Copy the following material line for line without any changes.

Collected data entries

........

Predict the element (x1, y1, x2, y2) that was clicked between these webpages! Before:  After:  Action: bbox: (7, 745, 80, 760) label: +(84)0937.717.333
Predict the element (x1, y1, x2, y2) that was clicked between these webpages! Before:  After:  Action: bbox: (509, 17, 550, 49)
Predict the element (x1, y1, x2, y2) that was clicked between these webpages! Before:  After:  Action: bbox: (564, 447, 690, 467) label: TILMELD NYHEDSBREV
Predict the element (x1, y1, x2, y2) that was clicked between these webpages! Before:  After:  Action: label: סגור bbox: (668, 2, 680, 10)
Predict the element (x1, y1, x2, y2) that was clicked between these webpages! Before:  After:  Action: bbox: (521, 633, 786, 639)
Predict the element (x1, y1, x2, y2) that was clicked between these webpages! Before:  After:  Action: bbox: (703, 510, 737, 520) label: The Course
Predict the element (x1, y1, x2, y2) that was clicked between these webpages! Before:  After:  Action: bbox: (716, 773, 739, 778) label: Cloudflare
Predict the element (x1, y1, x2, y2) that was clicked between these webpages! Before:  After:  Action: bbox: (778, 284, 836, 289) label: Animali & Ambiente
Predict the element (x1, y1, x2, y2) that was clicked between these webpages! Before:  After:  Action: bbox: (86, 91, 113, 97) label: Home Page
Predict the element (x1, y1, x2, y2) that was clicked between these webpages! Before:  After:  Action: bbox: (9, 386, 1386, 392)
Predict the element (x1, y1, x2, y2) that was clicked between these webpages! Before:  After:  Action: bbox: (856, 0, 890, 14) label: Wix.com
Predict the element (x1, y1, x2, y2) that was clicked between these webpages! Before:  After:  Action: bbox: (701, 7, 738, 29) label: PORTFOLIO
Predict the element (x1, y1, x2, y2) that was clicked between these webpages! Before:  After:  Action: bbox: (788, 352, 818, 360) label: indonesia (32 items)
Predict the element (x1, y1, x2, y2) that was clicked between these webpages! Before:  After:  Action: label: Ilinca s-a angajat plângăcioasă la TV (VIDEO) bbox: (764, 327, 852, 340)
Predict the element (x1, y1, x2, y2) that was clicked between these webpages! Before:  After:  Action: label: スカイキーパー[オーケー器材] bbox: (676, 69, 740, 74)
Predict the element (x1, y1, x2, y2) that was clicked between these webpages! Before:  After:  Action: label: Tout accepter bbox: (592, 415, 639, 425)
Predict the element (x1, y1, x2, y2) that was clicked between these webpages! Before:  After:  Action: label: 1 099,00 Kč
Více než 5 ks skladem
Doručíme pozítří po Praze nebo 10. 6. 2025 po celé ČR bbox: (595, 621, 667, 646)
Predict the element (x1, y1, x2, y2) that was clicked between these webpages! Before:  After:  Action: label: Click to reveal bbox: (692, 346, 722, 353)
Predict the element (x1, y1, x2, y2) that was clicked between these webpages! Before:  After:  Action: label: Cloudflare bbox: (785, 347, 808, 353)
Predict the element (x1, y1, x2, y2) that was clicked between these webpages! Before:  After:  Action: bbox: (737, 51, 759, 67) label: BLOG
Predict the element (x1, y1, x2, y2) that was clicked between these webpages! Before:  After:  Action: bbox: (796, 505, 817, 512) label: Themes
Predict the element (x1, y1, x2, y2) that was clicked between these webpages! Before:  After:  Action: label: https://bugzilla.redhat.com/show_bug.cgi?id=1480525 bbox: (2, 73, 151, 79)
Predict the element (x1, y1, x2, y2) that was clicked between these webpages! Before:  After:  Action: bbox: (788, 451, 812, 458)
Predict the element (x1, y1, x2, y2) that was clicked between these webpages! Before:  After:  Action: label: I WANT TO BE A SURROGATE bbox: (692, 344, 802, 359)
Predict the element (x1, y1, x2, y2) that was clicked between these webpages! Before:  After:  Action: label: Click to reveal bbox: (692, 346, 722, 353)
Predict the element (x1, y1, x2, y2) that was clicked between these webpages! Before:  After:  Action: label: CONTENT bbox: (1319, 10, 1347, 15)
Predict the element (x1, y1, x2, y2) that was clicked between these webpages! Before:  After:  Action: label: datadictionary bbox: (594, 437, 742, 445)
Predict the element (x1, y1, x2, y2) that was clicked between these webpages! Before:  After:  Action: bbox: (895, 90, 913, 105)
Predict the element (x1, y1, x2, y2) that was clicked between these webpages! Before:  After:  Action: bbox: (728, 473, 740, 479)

........

> _Full solution_
Predict the element (x1, y1, x2, y2) that was clicked between these webpages! Before:  After:  Action: bbox: (7, 745, 80, 760) label: +(84)0937.717.333
Predict the element (x1, y1, x2, y2) that was clicked between these webpages! Before:  After:  Action: bbox: (509, 17, 550, 49)
Predict the element (x1, y1, x2, y2) that was clicked between these webpages! Before:  After:  Action: bbox: (564, 447, 690, 467) label: TILMELD NYHEDSBREV
Predict the element (x1, y1, x2, y2) that was clicked between these webpages! Before:  After:  Action: label: סגור bbox: (668, 2, 680, 10)
Predict the element (x1, y1, x2, y2) that was clicked between these webpages! Before:  After:  Action: bbox: (521, 633, 786, 639)
Predict the element (x1, y1, x2, y2) that was clicked between these webpages! Before:  After:  Action: bbox: (703, 510, 737, 520) label: The Course
Predict the element (x1, y1, x2, y2) that was clicked between these webpages! Before:  After:  Action: bbox: (716, 773, 739, 778) label: Cloudflare
Predict the element (x1, y1, x2, y2) that was clicked between these webpages! Before:  After:  Action: bbox: (778, 284, 836, 289) label: Animali & Ambiente
Predict the element (x1, y1, x2, y2) that was clicked between these webpages! Before:  After:  Action: bbox: (86, 91, 113, 97) label: Home Page
Predict the element (x1, y1, x2, y2) that was clicked between these webpages! Before:  After:  Action: bbox: (9, 386, 1386, 392)
Predict the element (x1, y1, x2, y2) that was clicked between these webpages! Before:  After:  Action: bbox: (856, 0, 890, 14) label: Wix.com
Predict the element (x1, y1, x2, y2) that was clicked between these webpages! Before:  After:  Action: bbox: (701, 7, 738, 29) label: PORTFOLIO
Predict the element (x1, y1, x2, y2) that was clicked between these webpages! Before:  After:  Action: bbox: (788, 352, 818, 360) label: indonesia (32 items)
Predict the element (x1, y1, x2, y2) that was clicked between these webpages! Before:  After:  Action: label: Ilinca s-a angajat plângăcioasă la TV (VIDEO) bbox: (764, 327, 852, 340)
Predict the element (x1, y1, x2, y2) that was clicked between these webpages! Before:  After:  Action: label: スカイキーパー[オーケー器材] bbox: (676, 69, 740, 74)
Predict the element (x1, y1, x2, y2) that was clicked between these webpages! Before:  After:  Action: label: Tout accepter bbox: (592, 415, 639, 425)
Predict the element (x1, y1, x2, y2) that was clicked between these webpages! Before:  After:  Action: label: 1 099,00 Kč
Více než 5 ks skladem
Doručíme pozítří po Praze nebo 10. 6. 2025 po celé ČR bbox: (595, 621, 667, 646)
Predict the element (x1, y1, x2, y2) that was clicked between these webpages! Before:  After:  Action: label: Click to reveal bbox: (692, 346, 722, 353)
Predict the element (x1, y1, x2, y2) that was clicked between these webpages! Before:  After:  Action: label: Cloudflare bbox: (785, 347, 808, 353)
Predict the element (x1, y1, x2, y2) that was clicked between these webpages! Before:  After:  Action: bbox: (737, 51, 759, 67) label: BLOG
Predict the element (x1, y1, x2, y2) that was clicked between these webpages! Before:  After:  Action: bbox: (796, 505, 817, 512) label: Themes
Predict the element (x1, y1, x2, y2) that was clicked between these webpages! Before:  After:  Action: label: https://bugzilla.redhat.com/show_bug.cgi?id=1480525 bbox: (2, 73, 151, 79)
Predict the element (x1, y1, x2, y2) that was clicked between these webpages! Before:  After:  Action: bbox: (788, 451, 812, 458)
Predict the element (x1, y1, x2, y2) that was clicked between these webpages! Before:  After:  Action: label: I WANT TO BE A SURROGATE bbox: (692, 344, 802, 359)
Predict the element (x1, y1, x2, y2) that was clicked between these webpages! Before:  After:  Action: label: Click to reveal bbox: (692, 346, 722, 353)
Predict the element (x1, y1, x2, y2) that was clicked between these webpages! Before:  After:  Action: label: CONTENT bbox: (1319, 10, 1347, 15)
Predict the element (x1, y1, x2, y2) that was clicked between these webpages! Before:  After:  Action: label: datadictionary bbox: (594, 437, 742, 445)
Predict the element (x1, y1, x2, y2) that was clicked between these webpages! Before:  After:  Action: bbox: (895, 90, 913, 105)
Predict the element (x1, y1, x2, y2) that was clicked between these webpages! Before:  After:  Action: bbox: (728, 473, 740, 479)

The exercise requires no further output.